Committed revision 3.

But if you’re finicky like me, and you’d prefer to think of commits as grouping semantically related changes as much as possible, it would be much better to be able to commit these two changes separately, and this is where Git’s use of an index shines.

Git’s method

Let’s work with the same project again, but this time as a Git repository. We’ll make the same changes again, and view the output of git status and git diff:

$ git status
# On branch master
# Changes not staged for commit:
#
# modified: myproject.php
#
no changes added to commit

$ git diff
diff --git a/myproject.php b/myproject.php
index 7c20f21..c149190 100644
--- a/myproject.php
+++ b/myproject.php
@@ -1,5 +1,7 @@
 <?php
+ini_set("max_execution_time", 300);
+
 /**
 * Open main class.
 */
 @@ -120,7 +122,7 @@ class MyProject
 public function dumpvalue($value)
 {
-    print htmlentities($value, "UTF-8", ENT_COMPAT);
+    print htmlentities($value, ENT_COMPAT, "UTF-8");
 }

So far, so good. Now when we run git add myproject.php to stage the changes in the index ready for commit, by default it does the same thing Subversion does, putting all of the changes in that file into the staging area. That’s probably fine in most cases, but today we want to commit one change, and then the other. The most basic way to do this is using Git’s --patch option.

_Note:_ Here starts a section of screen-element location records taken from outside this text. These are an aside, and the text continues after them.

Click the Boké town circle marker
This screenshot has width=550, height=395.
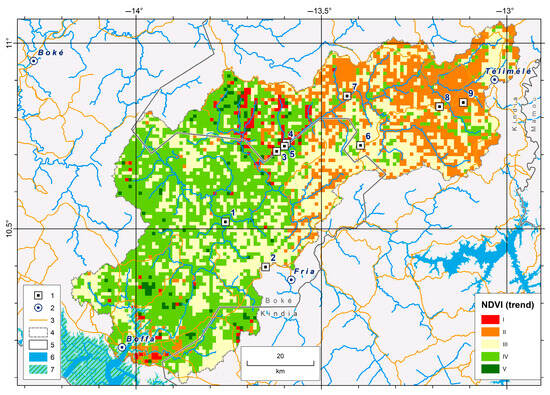coord(34,61)
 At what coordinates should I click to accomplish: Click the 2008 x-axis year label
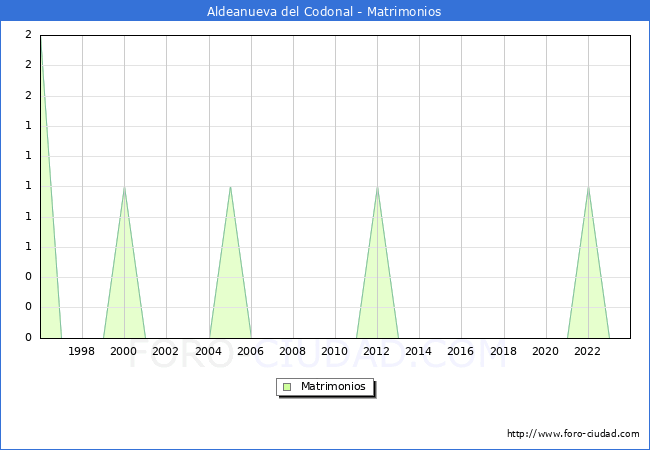[292, 351]
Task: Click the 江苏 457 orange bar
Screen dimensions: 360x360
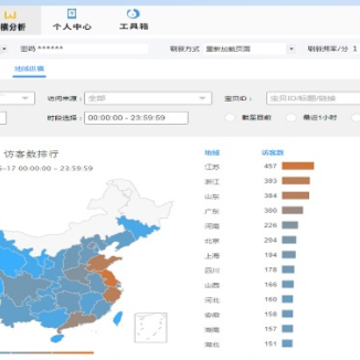Action: coord(298,166)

The --patch option can be added to git add, and to some other Git commands concerned with manipulating the index as well, to explicitly prompt you about staging or not staging different sections of the file, that it terms hunks. In our case, the process of including only the first change would look something like this:

$ git add --patch myproject.php
diff --git a/myproject.php b/myproject.php
index 7c20f21..c149190 100644
--- a/myproject.php
+++ b/myproject.php
@@ -1,5 +1,7 @@
 <?php
+ini_set("max_execution_time", 300);
+
 /**
 * Open main class.
 */
 Stage this hunk [y,n,q,a,d,/,j,J,g,e,?]? y
 @@ -120,7 +122,7 @@ class MyProject
 public function dumpvalue($value)
 {
-    print htmlentities($value, "UTF-8", ENT_COMPAT);
+    print htmlentities($value, ENT_COMPAT, "UTF-8");
 }
Stage this hunk [y,n,q,a,d,/,K,g,e,?]? n

This done, if you compare the output of git diff --staged and git diff, you’ll notice that there are changes staged ready for commit in the file, and also changes that are not staged that we can commit separately later:

$ git diff --staged
diff --git a/myproject.php b/myproject.php
index 7c20f21..4bb2362 100644
--- a/myproject.php
+++ b/myproject.php
@@ -1,5 +1,7 @@
 <?php
+ini_set("max_execution_time", 300);
+
 /**
 * Open main class.
 */

$ git diff
diff --git a/myproject.php b/myproject.php
index 4bb2362..c149190 100644
--- a/myproject.php
+++ b/myproject.php
@@ -122,7 +122,7 @@ class MyProject
 public function dumpvalue($value)
 {
-    print htmlentities($value, "UTF-8", ENT_COMPAT);
+    print htmlentities($value, ENT_COMPAT, "UTF-8");
 }

So your staging area is all ready with just that one change in it, and all you need to do is type git commit with an appropriate message:

$ git commit -m "Allowed longer runtime"
[master 19d9068] Allowed longer runtime
1 files changed, 2 insertions(+), 0 deletions(-)

And the other change you made is still there, waiting to be staged and committed whenever you see fit:

$ git diff
diff --git a/myproject.php b/myproject.php
index 4bb2362..c149190 100644
--- a/myproject.php
+++ b/myproject.php
@@ -122,7 +122,7 @@ class MyProject
 public function dumpvalue($value)
 {
-    print htmlentities($value, "UTF-8", ENT_COMPAT);
+    print htmlentities($value, ENT_COMPAT, "UTF-8");
 }

Other methods

Because Git’s index can be manipulated with its lower-level tools very easily, you can treat the differences between your changes and the index like any other diff task. This means more advanced tools like Fugitive for Vim can be even better for seeing changesets in individual files as you stage them for commit. Check out Drew Neil’s Vimcast series on Fugitive if you’re interested in doing this; it’s quite an in-depth series of videos, but very much worth watching if you’re a Vim user who wants to understand and use Git to its fullest, and you really value precision and clarity in your commits.